こんな風に役に立ちそうなものから、使用用途が良く分からないものまで数えきれないほど沢山の物品がある。こんな小さな街でこれ程品ぞろえが豊富なのならば、大都市まで行くと目を回してしまうかも知れない。しかし、ランたんて何なのだ……こちらの世界からの影響がどこかであったりしたのだろうか。
結局目移りしすぎて選びきれず、俺は殆どを魔具では無いもので揃えた。と言っても、簡易寝袋と安いナイフ、ランタン、布製の鞄位しか買えなかったが。リッテは色々買い漁ろうとしていたのだが、流石に旅に持ち歩けないだろうと言うことで止めさせた。俺みたいにアイテム欄に収納できるわけでは無いのだ。
「しかし、意外と良く入るんだね。その鞄どうなってんの?」
通りを進みながら、買い物を終えたリッテが俺に向けたもっともな疑問には、あらかじめ用意しておいた台詞で誤魔化す。これは実際はただの肩掛け鞄なのだが……。

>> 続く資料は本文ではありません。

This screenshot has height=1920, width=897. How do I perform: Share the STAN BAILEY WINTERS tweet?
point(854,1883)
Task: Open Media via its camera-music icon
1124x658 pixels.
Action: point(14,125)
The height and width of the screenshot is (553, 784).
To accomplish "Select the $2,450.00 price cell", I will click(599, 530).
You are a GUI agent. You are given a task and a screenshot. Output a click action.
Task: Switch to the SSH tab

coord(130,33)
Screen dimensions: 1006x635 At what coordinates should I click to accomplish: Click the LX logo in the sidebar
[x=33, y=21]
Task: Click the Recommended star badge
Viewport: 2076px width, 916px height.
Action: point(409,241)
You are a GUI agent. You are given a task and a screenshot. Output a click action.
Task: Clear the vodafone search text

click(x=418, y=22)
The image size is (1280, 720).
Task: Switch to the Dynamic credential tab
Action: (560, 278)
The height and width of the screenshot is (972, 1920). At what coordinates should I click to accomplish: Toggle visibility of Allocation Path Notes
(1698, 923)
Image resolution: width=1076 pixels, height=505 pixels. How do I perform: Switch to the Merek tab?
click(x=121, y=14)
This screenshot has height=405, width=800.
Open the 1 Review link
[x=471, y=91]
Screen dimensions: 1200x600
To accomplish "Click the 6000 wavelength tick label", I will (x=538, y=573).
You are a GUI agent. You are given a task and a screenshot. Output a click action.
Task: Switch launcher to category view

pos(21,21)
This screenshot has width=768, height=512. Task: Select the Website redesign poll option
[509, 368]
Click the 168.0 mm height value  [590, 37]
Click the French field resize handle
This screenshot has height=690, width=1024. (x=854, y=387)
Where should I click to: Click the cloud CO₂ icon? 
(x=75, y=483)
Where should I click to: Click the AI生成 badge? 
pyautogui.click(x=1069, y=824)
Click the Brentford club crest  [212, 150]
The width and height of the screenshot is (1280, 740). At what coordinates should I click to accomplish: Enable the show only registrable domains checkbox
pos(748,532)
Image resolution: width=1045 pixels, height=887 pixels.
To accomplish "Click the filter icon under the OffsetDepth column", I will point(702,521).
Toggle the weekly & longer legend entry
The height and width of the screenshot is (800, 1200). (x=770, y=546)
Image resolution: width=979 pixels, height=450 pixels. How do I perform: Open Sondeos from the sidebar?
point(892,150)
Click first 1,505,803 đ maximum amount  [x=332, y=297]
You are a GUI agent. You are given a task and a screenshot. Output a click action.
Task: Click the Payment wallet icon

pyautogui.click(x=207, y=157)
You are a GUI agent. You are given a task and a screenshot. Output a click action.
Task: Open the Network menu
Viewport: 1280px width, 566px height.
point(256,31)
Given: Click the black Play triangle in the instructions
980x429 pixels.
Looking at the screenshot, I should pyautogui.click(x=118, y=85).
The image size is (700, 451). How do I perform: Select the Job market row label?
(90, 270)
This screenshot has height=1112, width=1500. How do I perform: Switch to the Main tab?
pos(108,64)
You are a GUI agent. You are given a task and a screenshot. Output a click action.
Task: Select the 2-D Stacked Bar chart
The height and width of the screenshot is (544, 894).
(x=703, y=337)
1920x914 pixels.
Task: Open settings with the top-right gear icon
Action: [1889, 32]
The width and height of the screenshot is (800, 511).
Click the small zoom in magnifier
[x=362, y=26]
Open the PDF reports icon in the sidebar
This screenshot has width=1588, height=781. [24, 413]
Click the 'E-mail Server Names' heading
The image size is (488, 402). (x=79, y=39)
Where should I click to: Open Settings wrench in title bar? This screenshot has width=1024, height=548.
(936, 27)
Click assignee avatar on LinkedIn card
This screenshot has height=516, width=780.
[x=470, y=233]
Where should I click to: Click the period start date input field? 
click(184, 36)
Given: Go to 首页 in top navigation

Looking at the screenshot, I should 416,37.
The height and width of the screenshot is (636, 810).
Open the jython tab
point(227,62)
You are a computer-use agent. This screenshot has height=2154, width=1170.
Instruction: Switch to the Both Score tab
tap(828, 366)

「あ、あぁ……これも魔具なんだ。見た目よりもちょっと容量が大きくなってるんだよ、それだけさ」
「ふ~ん……そんな魔具売ってたっけ? あったかな……」
首を傾げる彼女の気を逸らすように、美しい反響音が耳に届いた。反射する陽光に目を細めた俺達が頭上に見たのは、尖塔の上で揺れるくすんだ黄金色の金属塊。
「あっ……あった! ほら、あれだよね……教会」
彼女がこちらの袖を引いて指差したのは、ややこじんまりとした、それでも立派な十字架を鐘楼の上に建てた、きちんとした教会だった。